■ Source document
☆ ☆ ☆ ☆

Storm: Frontline Nation is a turn-based strategy video game developed by the Swedish developer Colossai Studios, and published by SimBin Studios. The game takes place in modern-day Europe and North Africa. Gameplay elements involve diplomacy, large-scale strategy and small-scale tactical warfare.

Plot
"Unprecedented war is upon us. Former alliances have withered and every nation is now on their own. Nationalism and militarism dominates the politics, which has allowed sinister leaders to take charge. Secretly they build their armies and make up plans how to annihilate their enemies."

Frontline Nation consists of two different gameplay levels, a strategic and a tactical. The strategic level is where the player manages production, diplomacy, research and coordination of military forces. The tactical level offers the player full control of its military units in a dynamically created hexagon-based battlefield. Form alliances with important nations, and honour them as long as they serve their purpose as you conspire to game control of over 45 countries.

Game info
 The world is your battlefield
A strategic world-map consisting of over 500 regions and 100 cities. Play as one of 45 nations, ranging from US to Malta on maps covering all of Europe and North Africa.

☆ ☆ ☆ ☆

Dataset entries
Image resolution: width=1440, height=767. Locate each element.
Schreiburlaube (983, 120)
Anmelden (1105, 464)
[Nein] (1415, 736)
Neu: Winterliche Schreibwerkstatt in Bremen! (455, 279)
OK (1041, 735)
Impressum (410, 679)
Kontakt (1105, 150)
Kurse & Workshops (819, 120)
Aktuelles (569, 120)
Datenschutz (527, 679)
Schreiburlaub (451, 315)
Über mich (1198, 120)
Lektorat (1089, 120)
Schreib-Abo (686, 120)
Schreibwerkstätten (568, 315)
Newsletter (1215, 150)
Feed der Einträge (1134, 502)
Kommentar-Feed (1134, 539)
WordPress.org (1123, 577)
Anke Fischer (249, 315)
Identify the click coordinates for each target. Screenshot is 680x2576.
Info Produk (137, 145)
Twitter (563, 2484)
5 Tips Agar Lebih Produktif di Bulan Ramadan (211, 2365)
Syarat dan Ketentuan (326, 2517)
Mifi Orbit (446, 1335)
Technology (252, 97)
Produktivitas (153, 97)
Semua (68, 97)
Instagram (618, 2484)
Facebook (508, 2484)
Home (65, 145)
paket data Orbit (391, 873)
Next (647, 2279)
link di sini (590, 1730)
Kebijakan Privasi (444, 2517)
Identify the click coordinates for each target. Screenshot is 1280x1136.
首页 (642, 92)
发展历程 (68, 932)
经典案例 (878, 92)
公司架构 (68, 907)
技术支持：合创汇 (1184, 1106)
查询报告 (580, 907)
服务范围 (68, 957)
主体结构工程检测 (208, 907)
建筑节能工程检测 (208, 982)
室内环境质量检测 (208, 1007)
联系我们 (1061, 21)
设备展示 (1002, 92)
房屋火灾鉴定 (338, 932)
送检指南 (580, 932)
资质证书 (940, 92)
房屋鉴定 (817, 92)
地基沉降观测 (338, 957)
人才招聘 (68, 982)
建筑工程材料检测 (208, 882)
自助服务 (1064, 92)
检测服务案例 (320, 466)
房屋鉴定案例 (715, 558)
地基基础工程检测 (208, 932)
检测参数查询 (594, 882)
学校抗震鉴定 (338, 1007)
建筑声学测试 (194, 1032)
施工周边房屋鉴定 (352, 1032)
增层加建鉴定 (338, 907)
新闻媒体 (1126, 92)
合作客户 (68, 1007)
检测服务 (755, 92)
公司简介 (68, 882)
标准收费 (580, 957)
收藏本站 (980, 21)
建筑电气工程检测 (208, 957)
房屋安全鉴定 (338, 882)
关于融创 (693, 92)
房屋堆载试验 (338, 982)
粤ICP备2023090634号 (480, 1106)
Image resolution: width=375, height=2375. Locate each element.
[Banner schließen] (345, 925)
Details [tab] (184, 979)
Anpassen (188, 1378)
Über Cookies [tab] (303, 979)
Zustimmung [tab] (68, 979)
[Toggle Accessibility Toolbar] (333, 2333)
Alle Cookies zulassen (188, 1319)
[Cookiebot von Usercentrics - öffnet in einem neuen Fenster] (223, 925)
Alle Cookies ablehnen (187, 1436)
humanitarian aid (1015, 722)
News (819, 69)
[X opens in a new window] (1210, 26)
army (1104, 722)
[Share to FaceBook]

☆ ☆ ☆ ☆

■ Exercise tasks
**a)** Transcribe the Storm: Frontline Nation description word for word, from "Frontline Nation consists" to "of Europe and North Africa.".
**b)** Pick up the Storm: Frontline Nation description after its last sentence and write the next part.

■ Answers below
**a)**
Frontline Nation consists of two different gameplay levels, a strategic and a tactical. The strategic level is where the player manages production, diplomacy, research and coordination of military forces. The tactical level offers the player full control of its military units in a dynamically created hexagon-based battlefield. Form alliances with important nations, and honour them as long as they serve their purpose as you conspire to game control of over 45 countries.

Game info
 The world is your battlefield
A strategic world-map consisting of over 500 regions and 100 cities. Play as one of 45 nations, ranging from US to Malta on maps covering all of Europe and North Africa.

**b)**
 Strategic and tactical gameplay modes
Play an entire campaign including both strategic and tactical game-play modes, or fight in combat focused skirmish.* 
 20 customizable units
Equip your units with a vast assortment of upgrades. Do you upgrade your infantry with guided anti-tank missiles? Or do you suppress the enemy with mortar fire? Perhaps even both? The choice is yours and the options are endless.
 Research and development - Weapons of mass destruction?
The research system lets you develop military technology upgrades for your units but also missile technology as well as your choice of weapons of mass destruction. Attack your opponents with Biological. Chemical or Nuclear weapons.
 Dynamic tactical battlefields
Dynamically created battlefields where weather and day/night-cycle effects the outcome.
 Advanced diplomacy system
An extensive political system with multi-nation negotiations. Form alliances or start wars, sign or refuse to sign treaties against weapons of mass destruction or use them to trade.
 Covert Operations
Utilize spies and special forces to infiltrate, sabotage and manipulate the opposition.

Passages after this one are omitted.